**TASK REQUIREMENTS**
Can you extract the stretch of items from the line containing "Show 5y exchange rate history" through the line containing "Action: click(41, 364)", reproducing every line unchanged?

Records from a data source
______________________________

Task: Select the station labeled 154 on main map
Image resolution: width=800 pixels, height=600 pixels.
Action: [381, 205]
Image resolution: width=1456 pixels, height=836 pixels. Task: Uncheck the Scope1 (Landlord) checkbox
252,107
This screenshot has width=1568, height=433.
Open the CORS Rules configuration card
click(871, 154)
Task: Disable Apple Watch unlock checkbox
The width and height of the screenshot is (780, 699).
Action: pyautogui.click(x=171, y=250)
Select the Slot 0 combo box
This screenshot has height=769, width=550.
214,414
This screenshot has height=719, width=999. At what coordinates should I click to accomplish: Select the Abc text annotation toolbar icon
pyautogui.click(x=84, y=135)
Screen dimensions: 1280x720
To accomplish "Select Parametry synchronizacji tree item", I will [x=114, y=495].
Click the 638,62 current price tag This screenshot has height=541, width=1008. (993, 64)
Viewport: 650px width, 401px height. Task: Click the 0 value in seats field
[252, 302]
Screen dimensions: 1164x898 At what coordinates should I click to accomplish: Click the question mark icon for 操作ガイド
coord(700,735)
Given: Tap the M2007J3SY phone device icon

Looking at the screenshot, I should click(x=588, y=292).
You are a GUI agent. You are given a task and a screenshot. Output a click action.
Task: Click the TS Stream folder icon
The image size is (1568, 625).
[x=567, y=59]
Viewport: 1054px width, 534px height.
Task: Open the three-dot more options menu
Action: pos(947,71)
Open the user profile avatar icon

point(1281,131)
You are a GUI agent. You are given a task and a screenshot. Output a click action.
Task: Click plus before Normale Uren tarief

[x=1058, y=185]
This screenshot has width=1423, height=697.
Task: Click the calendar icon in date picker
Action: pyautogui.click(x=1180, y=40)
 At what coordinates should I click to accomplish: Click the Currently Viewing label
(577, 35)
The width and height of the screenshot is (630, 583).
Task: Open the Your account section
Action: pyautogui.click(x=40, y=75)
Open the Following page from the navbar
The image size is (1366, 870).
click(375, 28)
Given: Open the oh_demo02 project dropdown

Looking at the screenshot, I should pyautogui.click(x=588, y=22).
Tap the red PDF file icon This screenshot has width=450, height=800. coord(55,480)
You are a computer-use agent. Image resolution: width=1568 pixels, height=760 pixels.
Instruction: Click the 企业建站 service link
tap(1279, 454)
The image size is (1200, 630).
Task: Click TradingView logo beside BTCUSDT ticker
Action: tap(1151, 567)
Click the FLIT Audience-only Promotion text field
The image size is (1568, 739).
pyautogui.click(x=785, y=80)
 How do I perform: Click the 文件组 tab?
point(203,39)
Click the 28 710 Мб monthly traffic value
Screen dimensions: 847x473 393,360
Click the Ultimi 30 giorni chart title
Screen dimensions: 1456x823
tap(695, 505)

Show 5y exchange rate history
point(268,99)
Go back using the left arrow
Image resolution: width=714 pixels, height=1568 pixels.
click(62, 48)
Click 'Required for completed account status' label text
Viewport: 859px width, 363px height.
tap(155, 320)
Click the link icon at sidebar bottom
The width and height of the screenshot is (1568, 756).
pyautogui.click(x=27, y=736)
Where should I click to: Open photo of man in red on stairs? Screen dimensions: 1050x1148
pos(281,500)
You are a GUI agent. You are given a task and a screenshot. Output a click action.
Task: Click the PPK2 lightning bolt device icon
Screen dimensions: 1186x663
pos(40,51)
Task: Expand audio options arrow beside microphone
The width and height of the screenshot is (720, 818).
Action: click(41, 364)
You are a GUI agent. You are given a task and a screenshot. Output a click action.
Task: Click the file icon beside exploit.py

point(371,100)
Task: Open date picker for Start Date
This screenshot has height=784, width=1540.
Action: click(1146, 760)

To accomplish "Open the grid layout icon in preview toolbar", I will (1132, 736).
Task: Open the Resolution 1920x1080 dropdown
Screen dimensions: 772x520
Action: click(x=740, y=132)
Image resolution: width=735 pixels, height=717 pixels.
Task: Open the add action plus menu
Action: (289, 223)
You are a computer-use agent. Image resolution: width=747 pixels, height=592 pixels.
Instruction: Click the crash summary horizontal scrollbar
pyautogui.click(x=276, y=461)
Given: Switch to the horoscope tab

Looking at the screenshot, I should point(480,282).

______________________________

**WRITTEN REPLY**
Show 5y exchange rate history
point(268,99)
Go back using the left arrow
Image resolution: width=714 pixels, height=1568 pixels.
click(62, 48)
Click 'Required for completed account status' label text
Viewport: 859px width, 363px height.
tap(155, 320)
Click the link icon at sidebar bottom
The width and height of the screenshot is (1568, 756).
pyautogui.click(x=27, y=736)
Where should I click to: Open photo of man in red on stairs? Screen dimensions: 1050x1148
pos(281,500)
You are a GUI agent. You are given a task and a screenshot. Output a click action.
Task: Click the PPK2 lightning bolt device icon
Screen dimensions: 1186x663
pos(40,51)
Task: Expand audio options arrow beside microphone
The width and height of the screenshot is (720, 818).
Action: click(41, 364)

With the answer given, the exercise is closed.